Las órdenes de estas fantasmagóricas personalidades eran determinantes y nadie se atrevía a discutirlas. Decidían la marca de cigarros para fumar, el whisky que era bueno para beber, la pasta de dentífrico y el desodorante para usar.

Afuera los animales comenzaron a morirse de hambre y de sed, las malezas ahogaban los sembrados. Ciruelos, damascos y durazneros se apestaban velozmente, el molino se trabó, volaron las chapas del galpón, se oxidaron las maquinarias del tambo y la mayoría de los cercos fueron destruidos por los animales famélicos. El colmenar no tenía asistencia y los cereales almacenados comenzaron a pudrirse. El abandono era total y la granja se fue transformando en una tapera, mientras tanto, adentro de la casa, los siniestros personajes proseguían imponiendo un nuevo modo de vida.

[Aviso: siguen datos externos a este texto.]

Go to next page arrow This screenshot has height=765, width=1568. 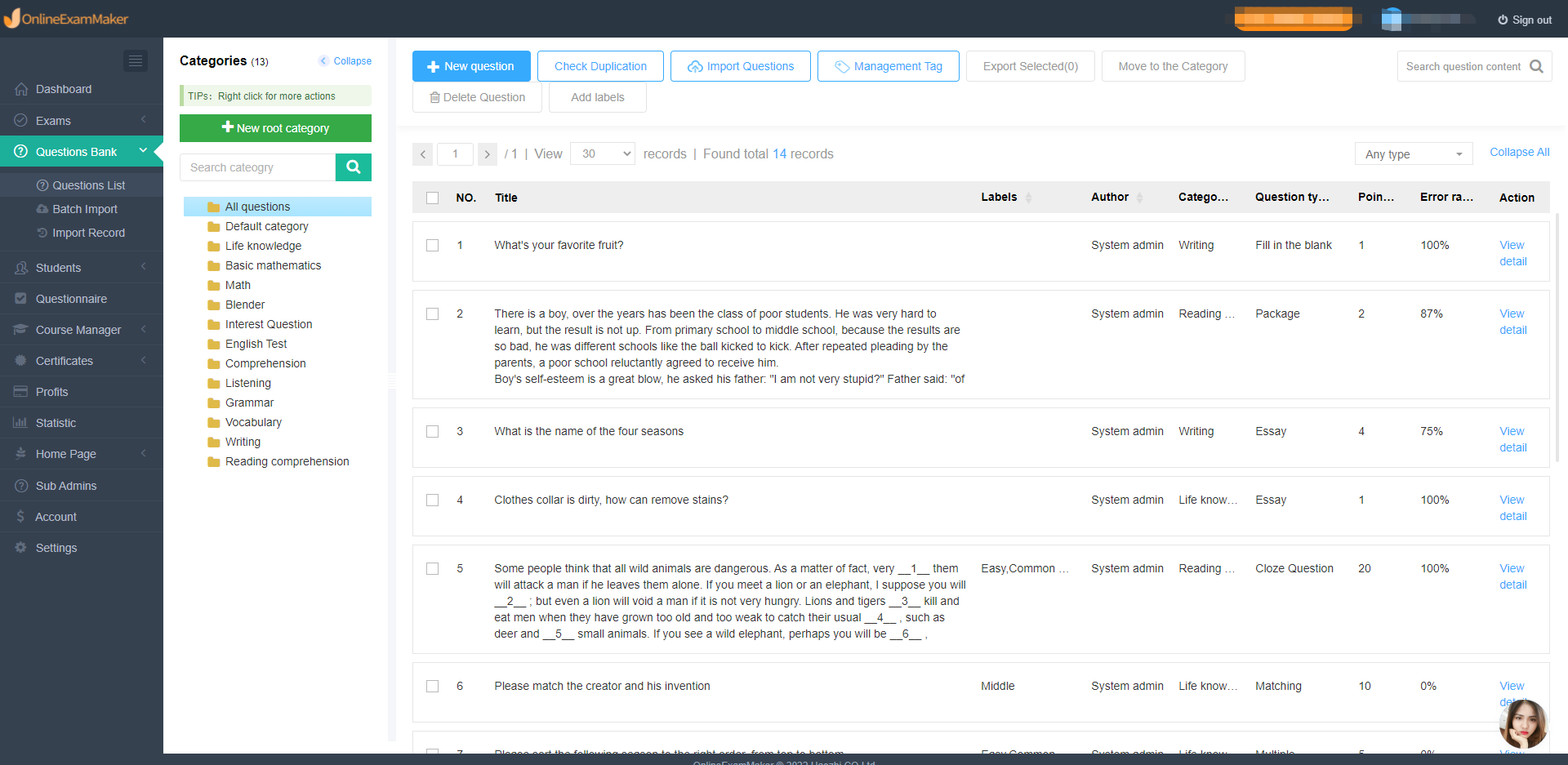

Una mañana Joaquín se levantó más temprano que de costumbre, encendió como un autómata el aparato en cuanto un ácido frió corría por su espalda. Se dirigió al patio, cruzó entre las quinuas y sorgos de alephos, llegó al granero casi sin fuerzas, tomó la herramienta con sus manos blancas y temblorosas, pasó nuevamente entre las malezas y cercas caídas y decidido volvió a entrar a la casa. Su rostro sin afeitar y mal dormido estaba bañado en transpiración, tenía los ojos desorbitados, las piernas le pesaban como piedras y la fiebre le había producido llagas en el cuello. Casi sin voluntad pero haciendo un esfuerzo sobrehumano alcanzó a levantar los brazos…Una explosión  sacudió la sala, las luminosidades rojas y violetas transformaron las paredes y una eléctrica tormenta de sonidos vibró enloquecedora. El humo blanco y espeso golpeaba los vidrios de las ventanas, mientras el cuerpo morado de Joaquín se retorcía sobre la alfombra.

El sol se encendió sobre la granja.

El hachazo que partió en dos al televisor había sido perfecto.